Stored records
= = = = =

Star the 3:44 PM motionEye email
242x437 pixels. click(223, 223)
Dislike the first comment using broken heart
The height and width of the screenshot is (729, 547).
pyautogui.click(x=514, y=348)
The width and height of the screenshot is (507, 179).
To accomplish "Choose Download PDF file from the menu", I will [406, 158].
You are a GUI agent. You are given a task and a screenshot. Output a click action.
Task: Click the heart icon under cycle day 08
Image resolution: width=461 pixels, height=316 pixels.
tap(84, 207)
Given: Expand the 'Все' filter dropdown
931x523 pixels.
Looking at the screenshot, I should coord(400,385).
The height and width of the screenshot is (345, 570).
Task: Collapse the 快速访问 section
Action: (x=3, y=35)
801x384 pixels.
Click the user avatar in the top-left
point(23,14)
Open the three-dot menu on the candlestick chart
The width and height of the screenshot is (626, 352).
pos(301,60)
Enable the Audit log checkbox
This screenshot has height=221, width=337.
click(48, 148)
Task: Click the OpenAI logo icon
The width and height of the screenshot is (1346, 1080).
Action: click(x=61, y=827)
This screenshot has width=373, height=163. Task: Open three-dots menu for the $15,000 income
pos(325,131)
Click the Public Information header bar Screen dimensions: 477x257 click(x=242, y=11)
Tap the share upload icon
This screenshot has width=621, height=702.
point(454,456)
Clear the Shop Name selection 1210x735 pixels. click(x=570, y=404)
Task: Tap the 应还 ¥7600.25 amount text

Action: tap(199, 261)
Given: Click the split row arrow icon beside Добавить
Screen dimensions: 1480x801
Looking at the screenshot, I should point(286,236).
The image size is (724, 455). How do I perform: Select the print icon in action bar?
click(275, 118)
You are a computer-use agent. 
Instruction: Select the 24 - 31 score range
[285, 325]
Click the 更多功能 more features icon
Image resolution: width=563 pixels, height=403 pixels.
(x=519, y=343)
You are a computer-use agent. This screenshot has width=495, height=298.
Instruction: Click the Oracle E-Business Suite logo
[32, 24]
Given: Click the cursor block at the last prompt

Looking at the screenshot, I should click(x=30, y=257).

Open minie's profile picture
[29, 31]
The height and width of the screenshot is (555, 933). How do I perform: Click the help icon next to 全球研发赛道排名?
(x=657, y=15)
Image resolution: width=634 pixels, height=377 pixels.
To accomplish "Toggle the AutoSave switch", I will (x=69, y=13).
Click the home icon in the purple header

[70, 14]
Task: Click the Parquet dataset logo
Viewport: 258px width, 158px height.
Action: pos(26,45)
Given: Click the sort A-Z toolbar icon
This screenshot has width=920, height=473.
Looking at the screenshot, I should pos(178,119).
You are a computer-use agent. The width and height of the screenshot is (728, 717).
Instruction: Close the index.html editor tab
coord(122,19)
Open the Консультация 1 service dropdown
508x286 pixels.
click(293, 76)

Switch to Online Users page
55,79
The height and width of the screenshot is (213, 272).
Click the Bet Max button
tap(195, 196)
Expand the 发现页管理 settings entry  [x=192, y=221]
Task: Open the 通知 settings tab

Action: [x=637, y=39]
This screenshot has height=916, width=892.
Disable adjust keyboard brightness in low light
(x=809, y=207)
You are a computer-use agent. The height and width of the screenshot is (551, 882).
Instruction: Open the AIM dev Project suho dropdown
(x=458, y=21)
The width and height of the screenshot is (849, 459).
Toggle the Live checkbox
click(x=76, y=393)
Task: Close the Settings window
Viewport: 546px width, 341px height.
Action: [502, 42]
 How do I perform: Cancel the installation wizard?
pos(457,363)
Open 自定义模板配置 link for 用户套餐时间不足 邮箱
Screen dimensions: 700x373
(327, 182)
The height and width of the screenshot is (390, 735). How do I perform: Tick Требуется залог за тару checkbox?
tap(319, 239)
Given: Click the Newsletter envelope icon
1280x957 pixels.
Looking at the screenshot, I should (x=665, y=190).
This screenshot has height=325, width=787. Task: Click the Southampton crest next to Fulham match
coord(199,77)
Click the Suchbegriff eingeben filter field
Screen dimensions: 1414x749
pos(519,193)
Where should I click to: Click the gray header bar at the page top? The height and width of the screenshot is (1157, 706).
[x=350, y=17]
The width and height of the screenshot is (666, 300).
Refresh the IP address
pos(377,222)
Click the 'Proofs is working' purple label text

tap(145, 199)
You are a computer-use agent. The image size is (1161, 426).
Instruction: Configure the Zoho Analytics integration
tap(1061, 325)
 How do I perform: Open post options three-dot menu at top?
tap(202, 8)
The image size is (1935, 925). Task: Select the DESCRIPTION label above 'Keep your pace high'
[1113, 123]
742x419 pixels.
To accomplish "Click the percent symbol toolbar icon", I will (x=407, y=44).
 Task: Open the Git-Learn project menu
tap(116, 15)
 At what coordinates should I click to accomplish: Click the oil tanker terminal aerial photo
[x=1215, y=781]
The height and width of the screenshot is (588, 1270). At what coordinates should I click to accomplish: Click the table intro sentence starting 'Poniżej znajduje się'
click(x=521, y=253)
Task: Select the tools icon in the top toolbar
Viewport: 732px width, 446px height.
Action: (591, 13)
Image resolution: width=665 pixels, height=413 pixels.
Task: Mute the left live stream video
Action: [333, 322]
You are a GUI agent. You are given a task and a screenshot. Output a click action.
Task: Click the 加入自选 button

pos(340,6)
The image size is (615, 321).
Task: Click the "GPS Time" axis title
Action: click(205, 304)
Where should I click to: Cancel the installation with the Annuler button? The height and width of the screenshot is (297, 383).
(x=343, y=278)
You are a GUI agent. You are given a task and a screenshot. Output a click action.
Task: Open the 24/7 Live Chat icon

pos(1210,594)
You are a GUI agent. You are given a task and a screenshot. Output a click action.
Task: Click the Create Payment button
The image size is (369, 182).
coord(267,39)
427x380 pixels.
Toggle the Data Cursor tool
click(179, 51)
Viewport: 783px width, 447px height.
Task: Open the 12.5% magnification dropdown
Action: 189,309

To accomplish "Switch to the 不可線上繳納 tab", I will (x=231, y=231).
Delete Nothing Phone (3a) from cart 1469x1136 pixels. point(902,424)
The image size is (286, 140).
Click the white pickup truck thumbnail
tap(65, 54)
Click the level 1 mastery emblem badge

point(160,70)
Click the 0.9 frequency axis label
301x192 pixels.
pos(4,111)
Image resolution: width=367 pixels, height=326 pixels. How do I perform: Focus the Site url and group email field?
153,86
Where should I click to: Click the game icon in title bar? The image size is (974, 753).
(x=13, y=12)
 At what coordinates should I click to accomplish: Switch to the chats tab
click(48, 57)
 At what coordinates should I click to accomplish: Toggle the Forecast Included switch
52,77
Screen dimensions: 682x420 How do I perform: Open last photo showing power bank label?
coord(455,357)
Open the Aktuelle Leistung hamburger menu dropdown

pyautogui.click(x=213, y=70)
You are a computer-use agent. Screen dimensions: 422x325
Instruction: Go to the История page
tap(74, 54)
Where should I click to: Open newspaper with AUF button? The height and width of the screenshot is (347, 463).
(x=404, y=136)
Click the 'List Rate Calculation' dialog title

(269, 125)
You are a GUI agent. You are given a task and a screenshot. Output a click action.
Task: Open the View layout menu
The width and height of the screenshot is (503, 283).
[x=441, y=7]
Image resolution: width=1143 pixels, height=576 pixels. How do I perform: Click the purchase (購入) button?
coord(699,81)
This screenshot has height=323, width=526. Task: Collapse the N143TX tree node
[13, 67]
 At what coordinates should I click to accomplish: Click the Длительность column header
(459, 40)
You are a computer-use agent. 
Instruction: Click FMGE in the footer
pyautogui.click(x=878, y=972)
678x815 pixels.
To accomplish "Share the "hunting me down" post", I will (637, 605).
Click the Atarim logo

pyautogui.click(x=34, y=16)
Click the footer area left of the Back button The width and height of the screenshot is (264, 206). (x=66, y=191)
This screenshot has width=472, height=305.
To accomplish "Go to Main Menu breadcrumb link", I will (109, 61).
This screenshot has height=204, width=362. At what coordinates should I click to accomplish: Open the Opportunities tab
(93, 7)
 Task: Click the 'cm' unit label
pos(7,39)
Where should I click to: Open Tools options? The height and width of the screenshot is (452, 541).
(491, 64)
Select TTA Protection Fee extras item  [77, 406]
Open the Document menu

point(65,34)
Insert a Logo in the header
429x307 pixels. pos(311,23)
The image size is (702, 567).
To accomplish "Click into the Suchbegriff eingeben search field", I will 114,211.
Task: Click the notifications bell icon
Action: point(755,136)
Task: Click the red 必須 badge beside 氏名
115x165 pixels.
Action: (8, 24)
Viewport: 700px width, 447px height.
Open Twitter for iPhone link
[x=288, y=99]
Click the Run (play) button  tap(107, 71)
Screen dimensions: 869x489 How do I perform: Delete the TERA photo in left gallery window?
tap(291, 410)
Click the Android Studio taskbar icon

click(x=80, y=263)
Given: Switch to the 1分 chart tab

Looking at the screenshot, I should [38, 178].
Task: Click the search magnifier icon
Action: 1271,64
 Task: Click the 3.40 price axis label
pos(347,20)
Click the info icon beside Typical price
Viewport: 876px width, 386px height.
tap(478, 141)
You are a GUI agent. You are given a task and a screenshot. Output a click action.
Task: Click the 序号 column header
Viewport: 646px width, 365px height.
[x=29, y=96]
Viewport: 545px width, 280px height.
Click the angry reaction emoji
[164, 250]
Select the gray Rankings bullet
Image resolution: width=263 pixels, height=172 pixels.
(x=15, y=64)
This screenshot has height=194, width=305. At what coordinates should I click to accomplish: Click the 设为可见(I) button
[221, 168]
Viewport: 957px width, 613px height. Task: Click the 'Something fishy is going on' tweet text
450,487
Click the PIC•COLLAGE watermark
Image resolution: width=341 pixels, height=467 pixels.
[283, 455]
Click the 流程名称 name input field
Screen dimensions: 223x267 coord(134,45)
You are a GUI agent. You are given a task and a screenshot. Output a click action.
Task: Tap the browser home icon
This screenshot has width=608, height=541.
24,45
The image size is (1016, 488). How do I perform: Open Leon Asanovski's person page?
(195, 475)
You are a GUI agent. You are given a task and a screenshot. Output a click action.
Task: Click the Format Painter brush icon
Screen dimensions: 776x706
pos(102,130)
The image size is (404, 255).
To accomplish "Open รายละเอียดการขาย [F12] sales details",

= = = = =

* What needs to be done
Set out, exactly as written, the lines from the line with "Viewport: 957px width, 613px" to the last line of the records, inclusive, and only those lines.

* Task result
Viewport: 957px width, 613px height. Task: Click the 'Something fishy is going on' tweet text
450,487
Click the PIC•COLLAGE watermark
Image resolution: width=341 pixels, height=467 pixels.
[283, 455]
Click the 流程名称 name input field
Screen dimensions: 223x267 coord(134,45)
You are a GUI agent. You are given a task and a screenshot. Output a click action.
Task: Tap the browser home icon
This screenshot has width=608, height=541.
24,45
The image size is (1016, 488). How do I perform: Open Leon Asanovski's person page?
(195, 475)
You are a GUI agent. You are given a task and a screenshot. Output a click action.
Task: Click the Format Painter brush icon
Screen dimensions: 776x706
pos(102,130)
The image size is (404, 255).
To accomplish "Open รายละเอียดการขาย [F12] sales details",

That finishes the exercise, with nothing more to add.